Por un lado, una escalada del conflicto en Medio Oriente podría volver a disparar el precio de las materias primas, volviendo a alimentar los problemas de inseguridad alimentaria que distan de haberse moderado pese a las mejoras descritas previamente. Un escenario como este volvería a poner a los bancos centrales a la defensiva, que tendrían que volver a imponer restricciones monetarias para evitar una nueva oleada de aumentos de precios. Esto implicaría el retorno de un escenario financiero más restrictivo, lo que sería particularmente nocivo para los países emergentes y las economías de bajos ingresos (muchas de las cuales se encuentran permanentemente entrampadas en crisis sociales, políticas y económicas).
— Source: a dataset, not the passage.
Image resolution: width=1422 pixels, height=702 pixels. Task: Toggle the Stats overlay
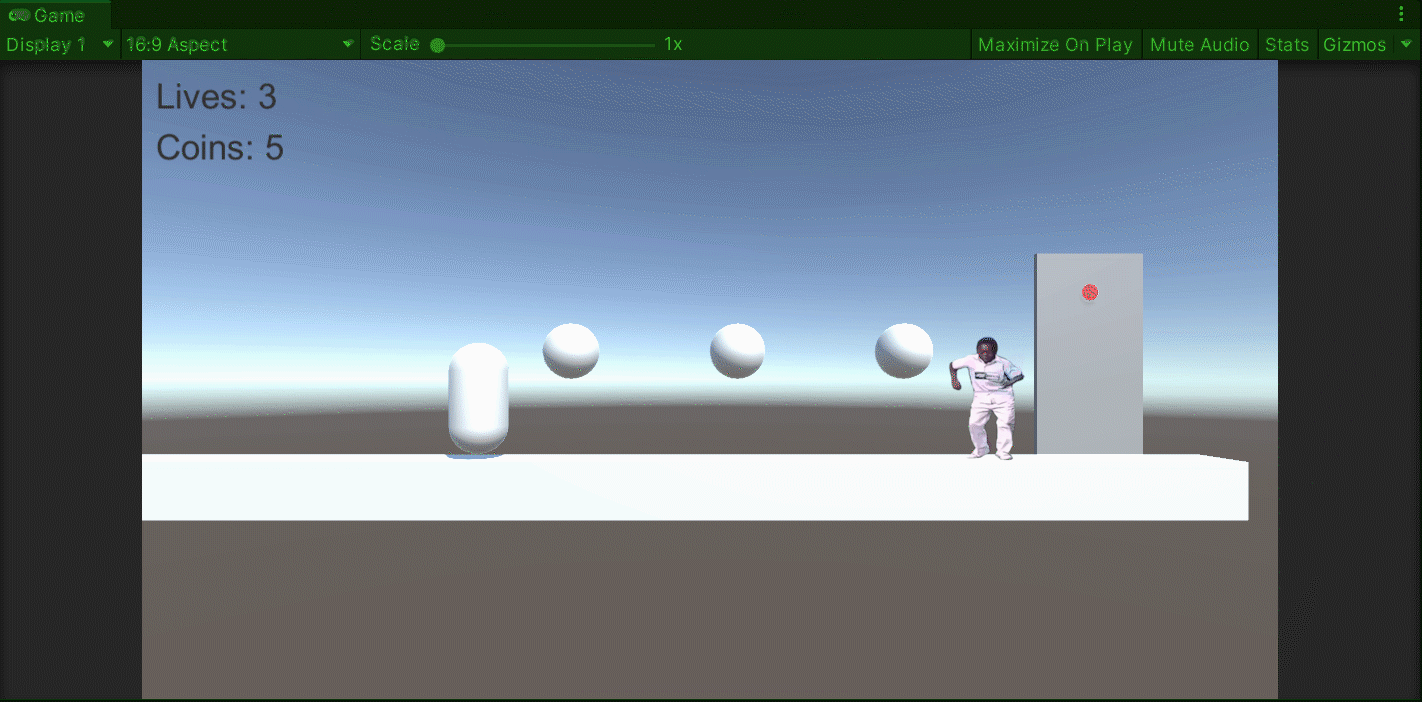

Por el otro, las disputas comerciales y la profundización de políticas de protecciones podrían restringir más el comercio y por esa vía el crecimiento, complejizando además la coordinación de acciones para abordar los desafíos estructurales que se desprenden de la crisis climática y de los avances vertiginosos en el frente de la tecnología (como el desplazamiento de fuerza de trabajo, los problemas de gobernanza de los datos y la regulación de la inteligencia artificial, por nombrar sólo algunos).
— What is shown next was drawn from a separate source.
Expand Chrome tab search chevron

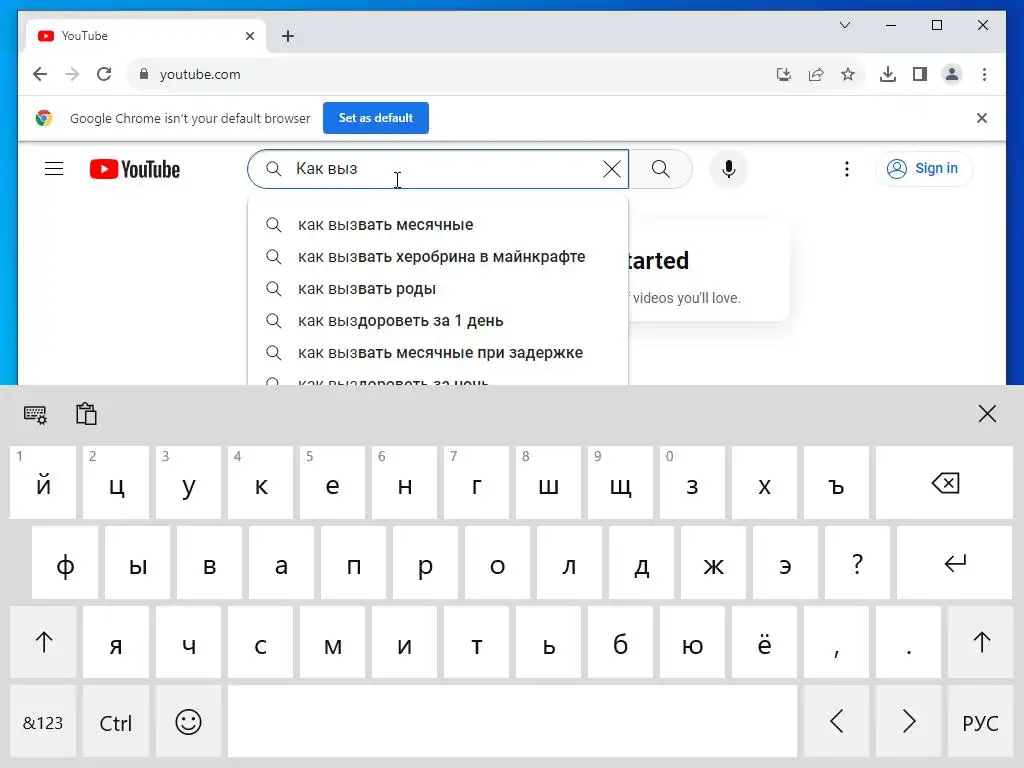tap(845, 25)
A su vez, los márgenes fiscales continúan siendo acotados en la mayoría de los países, lo que opera permanentemente como un freno para el despliegue de políticas y reformas más ambiciosas. Ante el creciente resquebrajamiento del orden económico –que comenzó allá por 2008–, las instituciones globales, como el FMI o el Banco Mundial, no cuentan con el alcance suficiente para darle soporte a los países más complicados. En el primer caso, los recursos con los que cuenta se ubican por debajo de los niveles históricos y la revisión de cuotas más reciente no logró reflejar un incremento neto de su capacidad de préstamo. En otras palabras, su poder de fuego es cada vez más escaso. Al momento de su creación, allá por 1944, el Fondo podía obtener recursos equivalentes a alrededor del 3% del PIB global para abordar los problemas monetarios y de balanza de pagos de sólo 44 países. Desde aquel momento, la cantidad de miembros se cuadruplicó, pero sus recursos han caído más de dos tercios con relación al PIB.1
Por poner un ejemplo: hace 40 años el FMI le facilitó a México un tercio de los recursos que necesitaba para reestructurar su deuda, presionando a los acreedores privados a sumarse en el proceso y a desistir de los múltiples reclamos contractuales que se fueron acumulando durante ese período. En ese sentido, la institución fue clave para mejorar las perspectivas financieras y reencauzar al país en una senda de crecimiento. En contraste, después de que Zambia cayera en una cesación de pagos en 2020, el FMI cubrió menos del 10% de sus necesidades de financiamiento, lo que dejó al país inmerso en un complejo proceso de negociaciones con acreedores que lleva ya más de cuatro años.2
Estos problemas no afectan únicamente a estos dos organismos, como evidencia la situación de relativa parálisis que enfrenta la Organización Mundial del Comercio o incluso la Organización Mundial de la Salud, cuyo presupuesto anual no supera al de los hospitales de tamaño medio de Estados Unidos.3 En efecto, la disfuncionalidad de estas instituciones y organismos, que es sintomática de los tiempos turbulentos que estamos atravesando, limita los márgenes de la cooperación y agudiza por esa vía los riesgos a futuro.